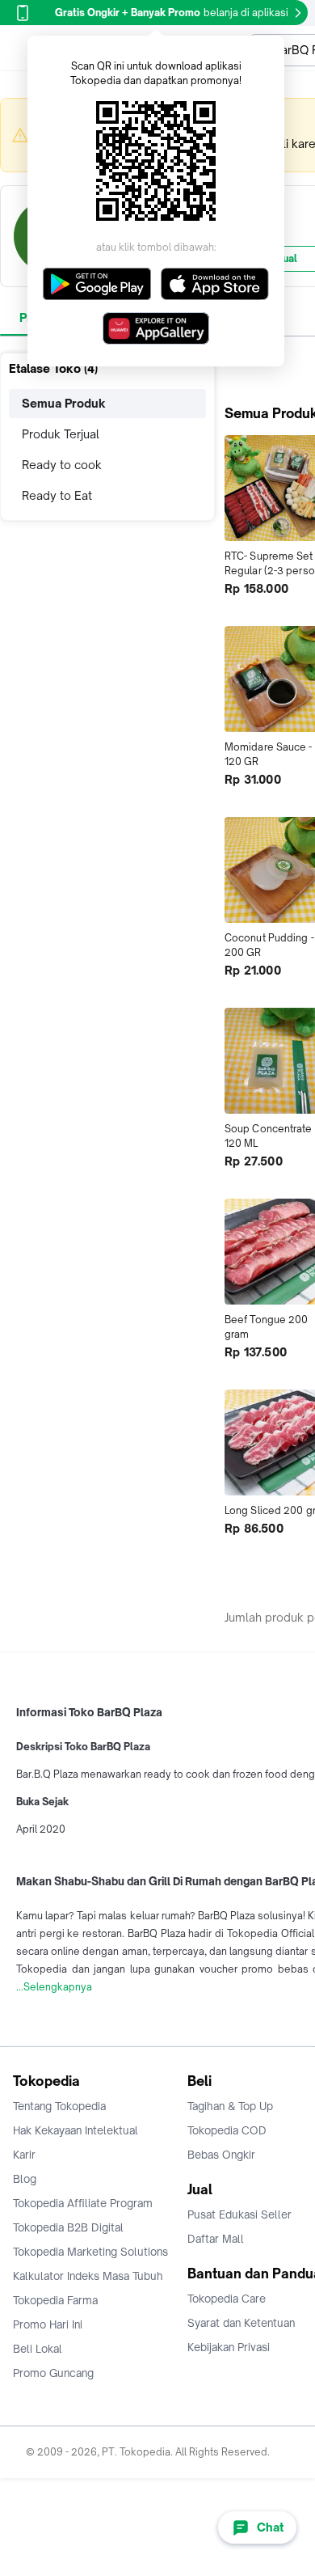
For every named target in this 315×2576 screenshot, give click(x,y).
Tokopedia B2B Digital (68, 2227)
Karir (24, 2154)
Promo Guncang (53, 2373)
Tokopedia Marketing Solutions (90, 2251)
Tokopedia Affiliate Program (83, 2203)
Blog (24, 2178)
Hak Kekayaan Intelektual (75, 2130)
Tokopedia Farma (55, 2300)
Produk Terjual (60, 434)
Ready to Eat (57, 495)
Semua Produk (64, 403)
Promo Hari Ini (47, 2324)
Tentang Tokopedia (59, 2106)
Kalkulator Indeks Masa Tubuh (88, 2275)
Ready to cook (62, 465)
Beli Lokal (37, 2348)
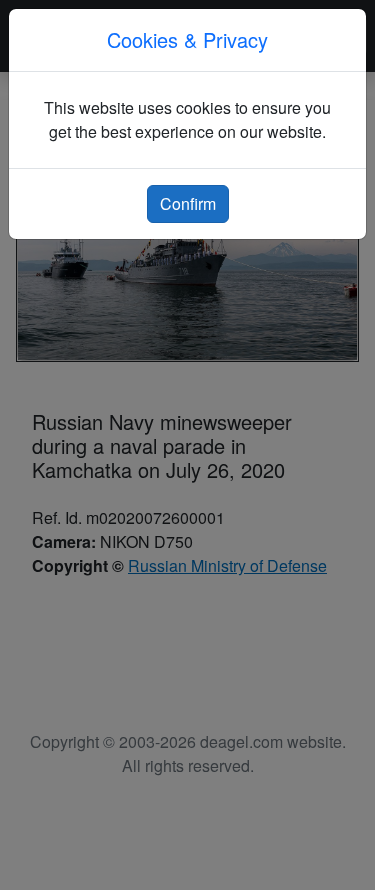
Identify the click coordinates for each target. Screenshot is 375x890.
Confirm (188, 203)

------------------------

**WORK INSTRUCTIONS**: Write out the records in full and exactly, omitting the pictures they hold.

**OUTPUT OF THE EXERCISE**:
For every named target in this 315×2576 screenshot, give click(x,y).
Tokopedia B2B Digital (68, 2227)
Karir (24, 2154)
Promo Guncang (53, 2373)
Tokopedia Marketing Solutions (90, 2251)
Tokopedia Affiliate Program (83, 2203)
Blog (24, 2178)
Hak Kekayaan Intelektual (75, 2130)
Tokopedia Farma (55, 2300)
Produk Terjual (60, 434)
Ready to Eat (57, 495)
Semua Produk (64, 403)
Promo Hari Ini (47, 2324)
Tentang Tokopedia (59, 2106)
Kalkulator Indeks Masa Tubuh (88, 2275)
Ready to cook (62, 465)
Beli Lokal (37, 2348)
Identify the click coordinates for each target. Screenshot is 375x890.
Confirm (188, 203)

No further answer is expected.